* SUPPLIED TEXT
════
My husband used to be a Lost fanatic. My neighbor introduced him to the television show, and he was hooked for several seasons of watching people trying to get off the island. Occasionally, I would sit and attempt to watch it with him but found myself snickering at the drama.
If you watch Lost, you have to be invested. You can’t catch a snippet of the program here and there and have a clue what is going on. It seems comical (at least to me) if you don’t understand all the intricate details and relationships. On this island, the lost people discover another group living there. They refer to them as “the others.”
None of us live in isolation. We all interact with neighbors, other parents, co-workers, coaches, friends, and family. Sometimes we find kindred spirits and make fast connections. Other times we rub each other the wrong way with our different personalities, communication styles, choices, and quirks.
We all have to learn to live with the “others” in our lives. In finishing 1 Thessalonians today, I find the apostle Paul had much to say to the people of the church at Thessalonica about how to treat others. Perhaps they were struggling in their relationships like we often do.
Over 40 times we find Paul telling the church to encourage others in his biblical letters. I believe he saw our tendency to get impatient, judge, and harbor relational strife playing out in the lives of the early believers and its detriment to the spread of the gospel.
At the end of 1 Thessalonians, we find his final advice to the church there. Verses 14-15 provide us with a concise framework for how we should approach the others in our lives.
“Brothers and sisters, we urge you to warn those who are lazy. Encourage those who are timid. Take tender care of those who are weak. Be patient with everyone. See that no one pays back evil for evil, but always try to do good to each other and to all people.”
How would life be different if we followed this advice?
Lazy people need – a warning. (Is it strange that my children come to mind as I think about this part? Or people in our country who don’t want to work but still want to paid?)
Timid people need – encouragement. (Is it so hard to tell someone they are doing a good job, look nice, or that we appreciate them?)
════
* SUPPLIED DATA

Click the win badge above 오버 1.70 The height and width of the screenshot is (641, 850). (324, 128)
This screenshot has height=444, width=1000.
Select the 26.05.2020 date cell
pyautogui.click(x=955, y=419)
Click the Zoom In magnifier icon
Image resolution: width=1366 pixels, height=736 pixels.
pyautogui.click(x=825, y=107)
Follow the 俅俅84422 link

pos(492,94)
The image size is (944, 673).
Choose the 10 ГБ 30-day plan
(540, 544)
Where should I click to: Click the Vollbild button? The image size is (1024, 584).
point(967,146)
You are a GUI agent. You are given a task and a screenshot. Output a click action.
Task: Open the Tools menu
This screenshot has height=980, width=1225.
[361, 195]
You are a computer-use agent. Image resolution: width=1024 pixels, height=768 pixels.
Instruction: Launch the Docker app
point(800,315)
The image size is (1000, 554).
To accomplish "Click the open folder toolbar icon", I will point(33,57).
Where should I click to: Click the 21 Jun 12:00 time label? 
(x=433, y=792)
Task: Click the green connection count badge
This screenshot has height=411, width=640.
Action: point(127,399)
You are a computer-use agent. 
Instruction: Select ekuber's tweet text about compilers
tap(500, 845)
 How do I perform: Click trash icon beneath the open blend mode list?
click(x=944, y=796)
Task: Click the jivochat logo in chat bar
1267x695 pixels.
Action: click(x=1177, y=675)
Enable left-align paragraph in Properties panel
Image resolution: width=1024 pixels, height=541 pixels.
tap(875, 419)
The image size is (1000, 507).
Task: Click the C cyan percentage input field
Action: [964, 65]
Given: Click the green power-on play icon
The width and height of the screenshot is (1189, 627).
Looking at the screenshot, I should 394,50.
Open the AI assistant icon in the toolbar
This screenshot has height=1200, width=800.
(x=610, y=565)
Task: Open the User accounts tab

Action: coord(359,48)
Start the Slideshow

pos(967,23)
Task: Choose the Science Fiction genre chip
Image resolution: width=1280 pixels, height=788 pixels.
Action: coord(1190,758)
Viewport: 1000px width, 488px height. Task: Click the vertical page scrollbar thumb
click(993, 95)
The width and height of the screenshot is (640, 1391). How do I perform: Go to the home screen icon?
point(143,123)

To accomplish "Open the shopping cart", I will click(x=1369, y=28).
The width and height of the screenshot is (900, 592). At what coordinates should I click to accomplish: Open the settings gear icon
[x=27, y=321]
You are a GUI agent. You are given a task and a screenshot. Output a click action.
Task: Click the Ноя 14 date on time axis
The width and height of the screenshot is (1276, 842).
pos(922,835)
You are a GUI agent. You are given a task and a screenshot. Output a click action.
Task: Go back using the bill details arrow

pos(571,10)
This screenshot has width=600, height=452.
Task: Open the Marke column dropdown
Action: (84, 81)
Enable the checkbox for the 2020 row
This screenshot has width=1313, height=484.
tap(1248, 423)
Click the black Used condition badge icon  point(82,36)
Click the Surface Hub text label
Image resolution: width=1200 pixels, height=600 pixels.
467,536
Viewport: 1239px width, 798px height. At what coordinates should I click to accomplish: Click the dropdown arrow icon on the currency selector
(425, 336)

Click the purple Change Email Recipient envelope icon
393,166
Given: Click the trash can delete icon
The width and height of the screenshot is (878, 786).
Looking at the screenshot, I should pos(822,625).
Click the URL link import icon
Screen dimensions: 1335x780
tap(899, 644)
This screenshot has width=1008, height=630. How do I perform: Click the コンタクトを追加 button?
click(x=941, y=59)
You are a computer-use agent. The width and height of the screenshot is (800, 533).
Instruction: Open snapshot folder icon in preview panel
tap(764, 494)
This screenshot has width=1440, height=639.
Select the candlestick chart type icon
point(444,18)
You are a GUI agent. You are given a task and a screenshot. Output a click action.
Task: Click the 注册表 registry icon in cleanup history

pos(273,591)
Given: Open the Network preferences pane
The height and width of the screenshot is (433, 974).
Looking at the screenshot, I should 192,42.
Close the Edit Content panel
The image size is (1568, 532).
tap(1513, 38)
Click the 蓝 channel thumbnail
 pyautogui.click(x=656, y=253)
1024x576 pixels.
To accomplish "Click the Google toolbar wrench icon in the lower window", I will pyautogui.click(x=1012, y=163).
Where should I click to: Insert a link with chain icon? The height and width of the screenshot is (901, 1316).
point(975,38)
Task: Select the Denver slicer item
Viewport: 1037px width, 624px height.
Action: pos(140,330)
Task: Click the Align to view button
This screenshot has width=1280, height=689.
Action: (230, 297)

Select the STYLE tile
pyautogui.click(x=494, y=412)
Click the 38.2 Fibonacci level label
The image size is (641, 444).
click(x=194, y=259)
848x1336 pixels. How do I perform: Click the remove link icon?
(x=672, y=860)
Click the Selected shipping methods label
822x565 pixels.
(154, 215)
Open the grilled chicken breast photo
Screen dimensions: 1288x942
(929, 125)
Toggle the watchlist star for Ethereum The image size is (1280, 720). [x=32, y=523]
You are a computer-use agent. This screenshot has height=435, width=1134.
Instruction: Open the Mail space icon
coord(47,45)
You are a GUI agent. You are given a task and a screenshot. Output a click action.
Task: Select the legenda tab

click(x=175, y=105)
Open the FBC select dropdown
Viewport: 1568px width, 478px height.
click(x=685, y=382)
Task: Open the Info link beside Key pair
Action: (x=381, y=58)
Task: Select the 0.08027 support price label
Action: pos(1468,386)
════
* WORK TO COMPLETE
1. Answer the following from the devotional text on 1 Thessalonians.
(a) Who introduced the writer's husband to the television show Lost?
(b) How many times in his biblical letters does Paul tell the church to encourage others?
(c) Which verses of 1 Thessalonians give a framework for approaching the others in our lives?
2. Reproduce a passage of the devotional text on 1 Thessalonians word for word. Begin at the words "At the end of" and stop after "want to paid?)".

* RESPONSES TO THE EXERCISE
1.
(a) The neighbor.
(b) Over 40 times.
(c) Verses 14-15.

2.
At the end of 1 Thessalonians, we find his final advice to the church there. Verses 14-15 provide us with a concise framework for how we should approach the others in our lives.
“Brothers and sisters, we urge you to warn those who are lazy. Encourage those who are timid. Take tender care of those who are weak. Be patient with everyone. See that no one pays back evil for evil, but always try to do good to each other and to all people.”
How would life be different if we followed this advice?
Lazy people need – a warning. (Is it strange that my children come to mind as I think about this part? Or people in our country who don’t want to work but still want to paid?)